Mad Cow Claims Life of APA
June 25, 2004
A 25-year-old woman with the human variant of mad cow disease has died, the first such death in the United States, the Centers for Disease Control and Prevention said on Monday, June 21.
Charlene Singh died the day before at her father’s Fort Lauderdale, Fla., home.
She was diagnosed two years ago with variant Creutzfeldt-Jakob disease, the human form of bovine spongiform encephalopathy, a brain-wasting illness known as mad cow disease.
“I felt her hands; they were cold but her body was warm,” her father, Patrick Singh, told The Miami Herald for its June 22 edition. “I would not believe it. I put my ear to her chest to hear her heart. I just started to cry.”
No deaths related to variant Creutzfeldt-Jakob disease have been previously reported in the United States, said Llelwyn Grant, spokesman for the CDC.

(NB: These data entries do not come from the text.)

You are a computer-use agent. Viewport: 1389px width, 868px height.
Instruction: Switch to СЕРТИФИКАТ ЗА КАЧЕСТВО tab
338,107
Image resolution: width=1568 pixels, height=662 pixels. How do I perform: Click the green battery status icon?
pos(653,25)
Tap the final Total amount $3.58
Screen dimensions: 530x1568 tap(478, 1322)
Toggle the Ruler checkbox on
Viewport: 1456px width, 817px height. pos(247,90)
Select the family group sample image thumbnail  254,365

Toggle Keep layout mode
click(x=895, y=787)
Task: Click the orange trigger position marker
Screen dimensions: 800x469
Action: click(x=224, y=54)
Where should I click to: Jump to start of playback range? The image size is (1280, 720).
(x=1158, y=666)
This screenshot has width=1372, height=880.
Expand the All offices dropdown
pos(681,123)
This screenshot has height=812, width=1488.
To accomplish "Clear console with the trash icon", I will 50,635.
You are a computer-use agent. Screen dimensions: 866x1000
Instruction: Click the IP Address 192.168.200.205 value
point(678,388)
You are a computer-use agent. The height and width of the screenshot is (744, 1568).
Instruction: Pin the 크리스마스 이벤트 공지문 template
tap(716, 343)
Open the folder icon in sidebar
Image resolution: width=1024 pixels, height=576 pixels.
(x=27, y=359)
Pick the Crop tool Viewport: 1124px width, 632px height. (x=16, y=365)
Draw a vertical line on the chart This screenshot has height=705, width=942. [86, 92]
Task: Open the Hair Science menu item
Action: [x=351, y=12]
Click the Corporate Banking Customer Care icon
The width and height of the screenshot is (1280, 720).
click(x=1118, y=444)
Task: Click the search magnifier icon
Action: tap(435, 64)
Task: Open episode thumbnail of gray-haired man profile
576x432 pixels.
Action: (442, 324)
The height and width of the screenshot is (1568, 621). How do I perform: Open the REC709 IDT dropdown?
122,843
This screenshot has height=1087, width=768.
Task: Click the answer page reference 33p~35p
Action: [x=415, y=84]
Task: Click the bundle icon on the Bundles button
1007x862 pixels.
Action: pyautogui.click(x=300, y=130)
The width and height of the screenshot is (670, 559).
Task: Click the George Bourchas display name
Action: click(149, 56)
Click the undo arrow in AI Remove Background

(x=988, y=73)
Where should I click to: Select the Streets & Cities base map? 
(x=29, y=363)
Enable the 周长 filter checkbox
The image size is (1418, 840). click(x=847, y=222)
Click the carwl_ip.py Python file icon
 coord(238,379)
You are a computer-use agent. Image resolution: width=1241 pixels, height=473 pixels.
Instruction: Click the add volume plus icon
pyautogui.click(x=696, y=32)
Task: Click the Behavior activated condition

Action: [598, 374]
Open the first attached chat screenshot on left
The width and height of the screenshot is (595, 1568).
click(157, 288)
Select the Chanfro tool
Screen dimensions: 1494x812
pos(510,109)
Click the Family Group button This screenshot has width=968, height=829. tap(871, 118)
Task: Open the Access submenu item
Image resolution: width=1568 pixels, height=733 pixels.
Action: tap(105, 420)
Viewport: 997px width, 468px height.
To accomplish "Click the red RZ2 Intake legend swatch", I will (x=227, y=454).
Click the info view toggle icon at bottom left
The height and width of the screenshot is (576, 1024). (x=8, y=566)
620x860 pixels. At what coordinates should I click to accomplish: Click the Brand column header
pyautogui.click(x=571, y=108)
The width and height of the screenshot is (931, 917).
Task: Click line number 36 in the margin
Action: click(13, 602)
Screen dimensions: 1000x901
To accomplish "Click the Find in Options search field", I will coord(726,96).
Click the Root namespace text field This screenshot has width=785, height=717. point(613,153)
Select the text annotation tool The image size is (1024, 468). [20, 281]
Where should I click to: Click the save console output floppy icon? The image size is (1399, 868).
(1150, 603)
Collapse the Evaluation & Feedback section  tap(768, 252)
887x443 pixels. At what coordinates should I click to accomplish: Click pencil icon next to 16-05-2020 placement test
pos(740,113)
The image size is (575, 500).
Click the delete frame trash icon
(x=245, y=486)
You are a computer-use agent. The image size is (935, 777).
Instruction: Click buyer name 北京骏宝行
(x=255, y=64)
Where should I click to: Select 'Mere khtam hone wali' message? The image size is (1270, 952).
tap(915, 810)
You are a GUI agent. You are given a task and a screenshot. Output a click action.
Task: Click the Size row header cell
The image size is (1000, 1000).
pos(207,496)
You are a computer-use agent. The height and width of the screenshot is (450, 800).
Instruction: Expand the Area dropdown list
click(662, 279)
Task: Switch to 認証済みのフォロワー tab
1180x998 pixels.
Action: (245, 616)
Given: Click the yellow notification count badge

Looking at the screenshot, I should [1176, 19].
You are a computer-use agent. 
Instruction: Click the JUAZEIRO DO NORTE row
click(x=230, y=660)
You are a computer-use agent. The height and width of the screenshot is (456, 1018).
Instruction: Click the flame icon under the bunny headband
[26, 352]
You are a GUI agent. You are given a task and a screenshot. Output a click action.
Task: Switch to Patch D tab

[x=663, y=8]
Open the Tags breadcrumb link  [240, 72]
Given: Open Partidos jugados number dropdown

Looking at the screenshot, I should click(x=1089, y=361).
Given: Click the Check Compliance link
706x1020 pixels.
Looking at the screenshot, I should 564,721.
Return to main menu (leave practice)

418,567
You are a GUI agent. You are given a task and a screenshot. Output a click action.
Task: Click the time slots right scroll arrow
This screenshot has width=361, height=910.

Singh and his ex-wife, Alison, said they believe their daughter ate contaminated beef sometime before 1992 in England, where the family formerly lived.
The disease has killed more than 140 people in Great Britain and at least 10 others in other parts of the world. No Americans are known to have contracted the disease in this country, although one case of disease has been reported in a cow.
Charlene Singh lived with her family in London until she was 13. After earning her business management degree at the University of Miami, she noticed the first symptoms: irritability, forgetfulness and uncharacteristic outbursts of anger.
“She asked me one day, ‘What is wrong with me?’” said her aunt Amru Ramsaran. “I didn’t know what to say to her because at that time no one was totally sure what it was.”